*EXERCISE DESCRIPTION:*
Transcribe the data exactly, omitting whatever pictures it holds.

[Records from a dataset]
################
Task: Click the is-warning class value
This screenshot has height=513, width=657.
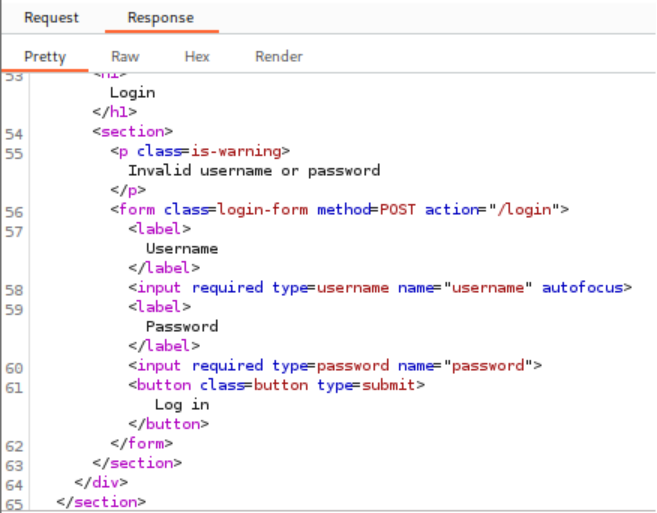Action: (250, 151)
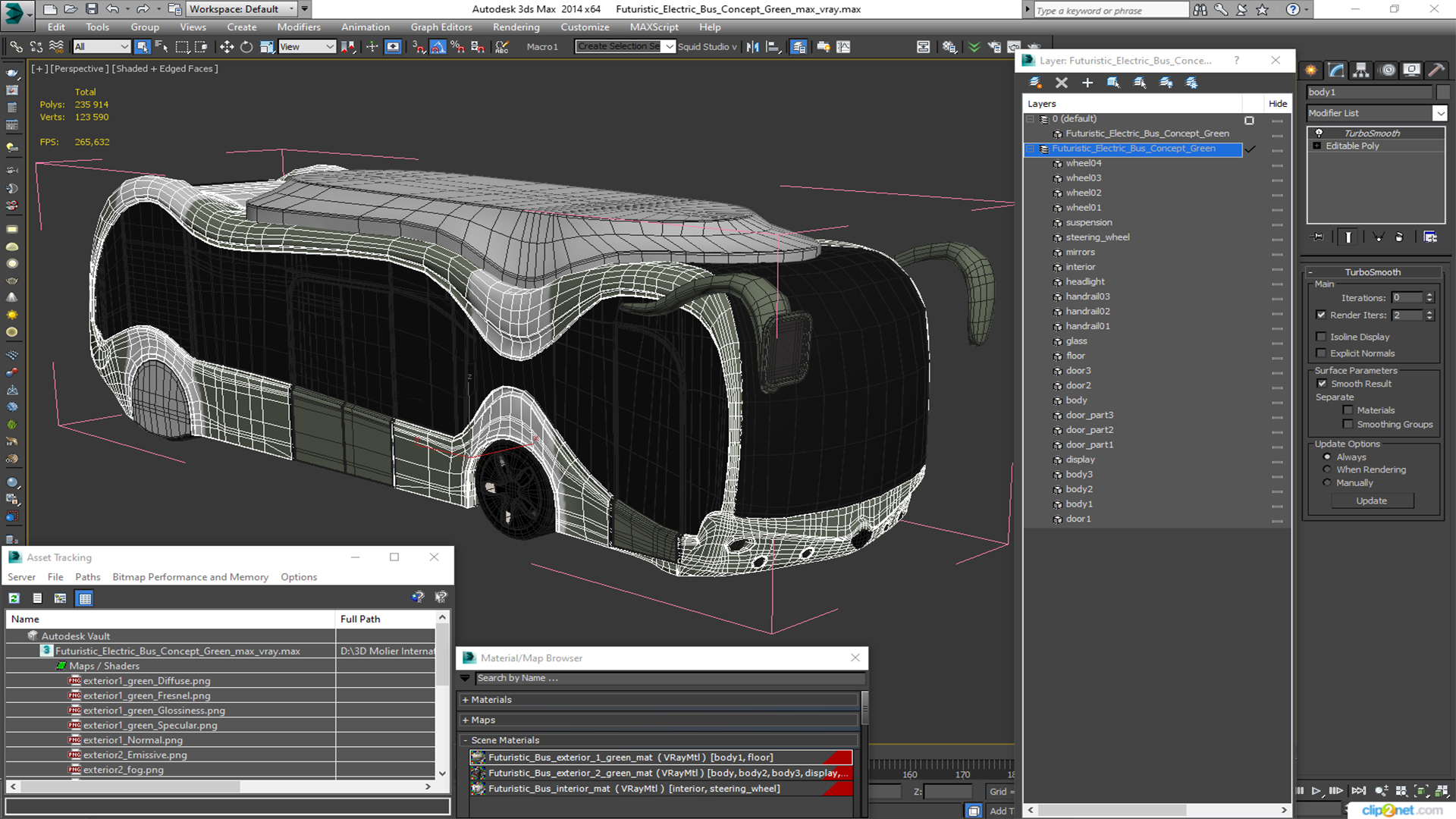Refresh the Asset Tracking list
This screenshot has width=1456, height=819.
coord(14,598)
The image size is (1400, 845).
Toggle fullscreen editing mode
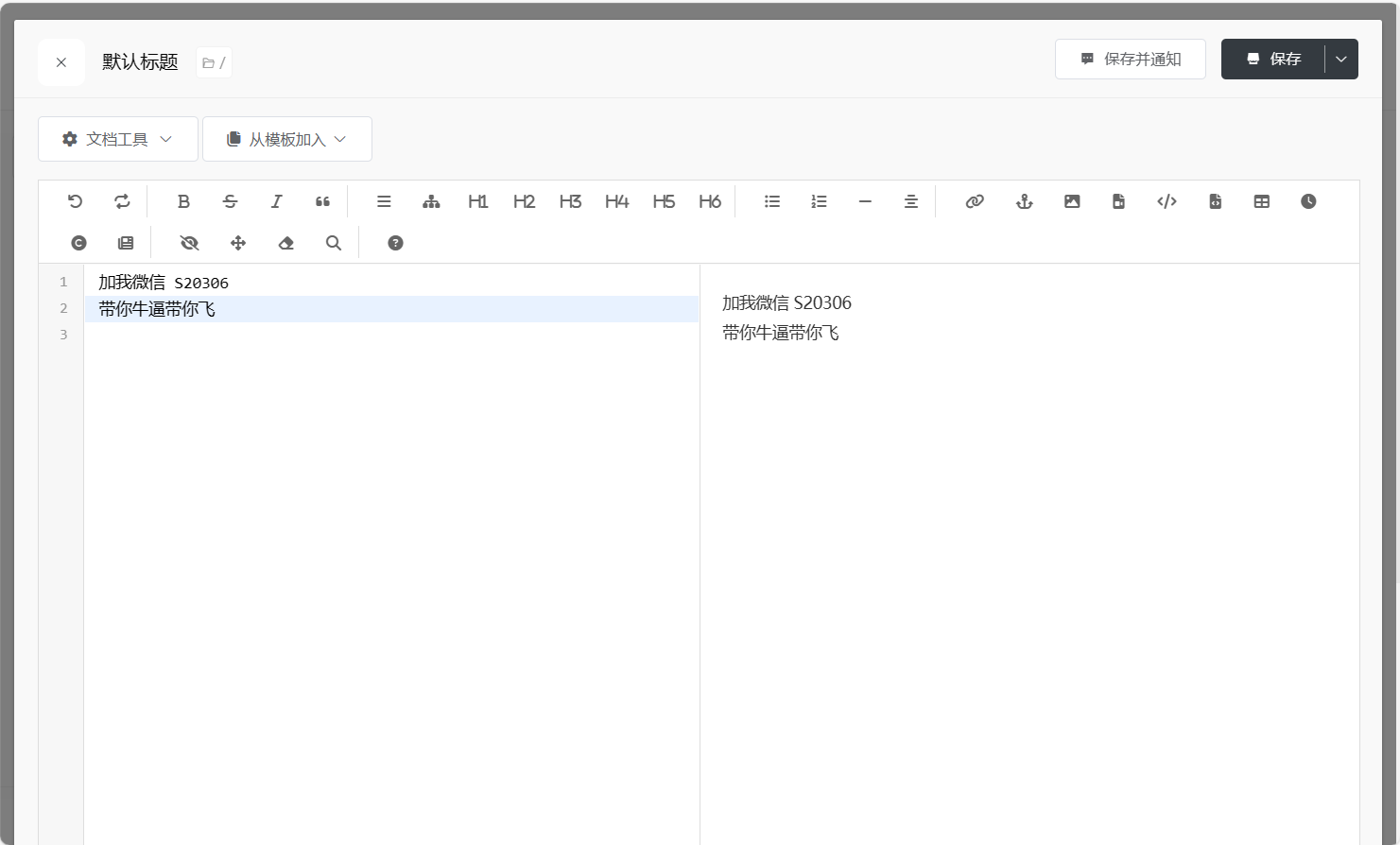[x=238, y=243]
################
*THE ANSWER:*
Task: Click the is-warning class value
This screenshot has height=513, width=657.
Action: (250, 151)
Refresh the Asset Tracking list
This screenshot has width=1456, height=819.
coord(14,598)
The image size is (1400, 845).
Toggle fullscreen editing mode
[x=238, y=243]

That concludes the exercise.